Top 9 DevOps Engineer Skills in 2025

8
min read
Maksym Bohdan
May 22, 2025

DevOps has changed. In 2025, it will go far beyond simple CI/CD pipelines or container management. The role now includes responsibility for infrastructure design, system reliability, security automation, and cloud cost efficiency. Companies building Web3 applications, SaaS platforms, and ML pipelines expect their engineers to keep up with growing complexity.

In this article, we break down the fundamental DevOps skills that will shape the backbone of cloud-native innovation in 2025—from GitOps and observability to Web3 infrastructure and MLOps workflows.

DevOps lifecycle with key tools used at each stage.

1. Kubernetes and container orchestration

In 2025, Kubernetes remains the most widely adopted platform for running distributed systems at scale. It acts as the backbone for SaaS platforms, blockchain node orchestration, and machine learning workloads. DevOps engineers are expected to operate Kubernetes not only as an application runtime but as an infrastructure layer with built-in resilience, automation, and observability.

Expertise in this area includes designing fault-tolerant clusters, configuring efficient autoscaling strategies, implementing secure multi-tenant environments, and ensuring stable networking between services. Engineers frequently work with Helm for application packaging, manage StatefulSets for persistent workloads, and apply service mesh layers like Istio for traffic management and telemetry. 

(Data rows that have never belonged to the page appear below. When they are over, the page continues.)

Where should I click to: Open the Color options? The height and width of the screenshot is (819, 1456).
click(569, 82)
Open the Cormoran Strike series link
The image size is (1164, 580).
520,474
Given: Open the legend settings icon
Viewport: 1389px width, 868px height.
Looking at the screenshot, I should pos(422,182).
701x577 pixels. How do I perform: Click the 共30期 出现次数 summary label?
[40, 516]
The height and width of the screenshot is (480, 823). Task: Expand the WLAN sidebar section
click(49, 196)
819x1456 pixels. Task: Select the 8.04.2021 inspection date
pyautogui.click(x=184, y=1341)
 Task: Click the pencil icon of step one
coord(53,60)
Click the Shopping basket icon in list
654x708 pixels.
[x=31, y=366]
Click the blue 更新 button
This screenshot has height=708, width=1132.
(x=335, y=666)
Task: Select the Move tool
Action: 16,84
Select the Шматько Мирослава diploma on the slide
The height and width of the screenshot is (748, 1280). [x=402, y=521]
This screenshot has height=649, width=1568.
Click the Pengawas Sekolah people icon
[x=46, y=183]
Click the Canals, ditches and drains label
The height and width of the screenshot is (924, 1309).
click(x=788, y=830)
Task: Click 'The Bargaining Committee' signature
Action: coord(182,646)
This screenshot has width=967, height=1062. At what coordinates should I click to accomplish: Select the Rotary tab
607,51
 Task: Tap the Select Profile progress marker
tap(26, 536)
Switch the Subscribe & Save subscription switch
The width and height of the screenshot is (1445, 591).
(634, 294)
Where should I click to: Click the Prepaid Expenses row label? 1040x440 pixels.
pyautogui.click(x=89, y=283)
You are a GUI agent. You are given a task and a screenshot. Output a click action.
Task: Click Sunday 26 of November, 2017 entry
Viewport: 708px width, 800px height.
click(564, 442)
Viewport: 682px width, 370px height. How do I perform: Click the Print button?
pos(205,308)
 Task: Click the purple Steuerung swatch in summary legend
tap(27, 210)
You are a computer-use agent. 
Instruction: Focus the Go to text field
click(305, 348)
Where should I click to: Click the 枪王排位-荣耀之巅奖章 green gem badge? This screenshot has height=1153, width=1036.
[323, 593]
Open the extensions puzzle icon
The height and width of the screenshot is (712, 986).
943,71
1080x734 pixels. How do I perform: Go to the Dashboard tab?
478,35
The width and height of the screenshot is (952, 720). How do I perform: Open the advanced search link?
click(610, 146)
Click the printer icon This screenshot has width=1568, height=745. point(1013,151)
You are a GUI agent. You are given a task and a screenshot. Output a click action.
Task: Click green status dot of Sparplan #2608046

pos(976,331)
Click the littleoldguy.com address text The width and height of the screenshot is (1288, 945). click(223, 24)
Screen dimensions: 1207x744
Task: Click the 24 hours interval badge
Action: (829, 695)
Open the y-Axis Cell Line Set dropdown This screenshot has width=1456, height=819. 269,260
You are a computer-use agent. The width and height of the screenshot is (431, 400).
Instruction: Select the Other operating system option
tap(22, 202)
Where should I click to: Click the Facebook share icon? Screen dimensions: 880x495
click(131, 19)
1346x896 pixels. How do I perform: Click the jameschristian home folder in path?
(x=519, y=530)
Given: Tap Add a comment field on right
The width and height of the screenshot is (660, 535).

In Web3 setups, running blockchain clients such as Geth, Erigon, or Cosmos SDK nodes inside Kubernetes clusters enables geographic redundancy and automated updates. For ML pipelines, Kubernetes serves as the foundation for GPU-accelerated training jobs and on-demand inference workloads using operators like Kubeflow or Volcano.

Kubernetes DevOps skills in 2025 also involve direct interaction with cloud-managed services like EKS, AKS, and GKE. Engineers must know how to optimize for performance and cost, including proper node pool sizing, spot instance usage, topology-aware scheduling, and integration with FinOps tooling.

Aspect Key detail
High availability Use of multi-zone clusters, PodDisruptionBudgets, and readiness probes
Stateful workloads Deployment of blockchain or ML components via StatefulSets and PVCs
Security model Namespaces with strict RBAC, network policies, and container hardening
Service mesh Istio or Linkerd for mTLS, traffic shaping, and telemetry
Autoscaling HPA, VPA, Cluster Autoscaler, and tools like Karpenter or Spot VMs
Monitoring Prometheus, Grafana, Loki, and OpenTelemetry integration
Application delivery Helm charts with custom value overrides, rollback support, GitOps-ready
Web3 integration Running validator and full nodes as managed workloads, using custom liveness checks for sync health
ML Ops usage Kubeflow Pipelines, GPU node pools, job orchestration with Volcano

2. Infrastructure as Code (IaC)

Once the underlying orchestration layer is in place, the next logical step is full infrastructure automation. In 2025, Infrastructure as Code is not an optional practice but the default standard across teams that value reproducibility, disaster recovery, and scalable provisioning. It allows engineers to treat infrastructure the same way developers treat application code — as something versioned, reviewed, and deployed through CI pipelines.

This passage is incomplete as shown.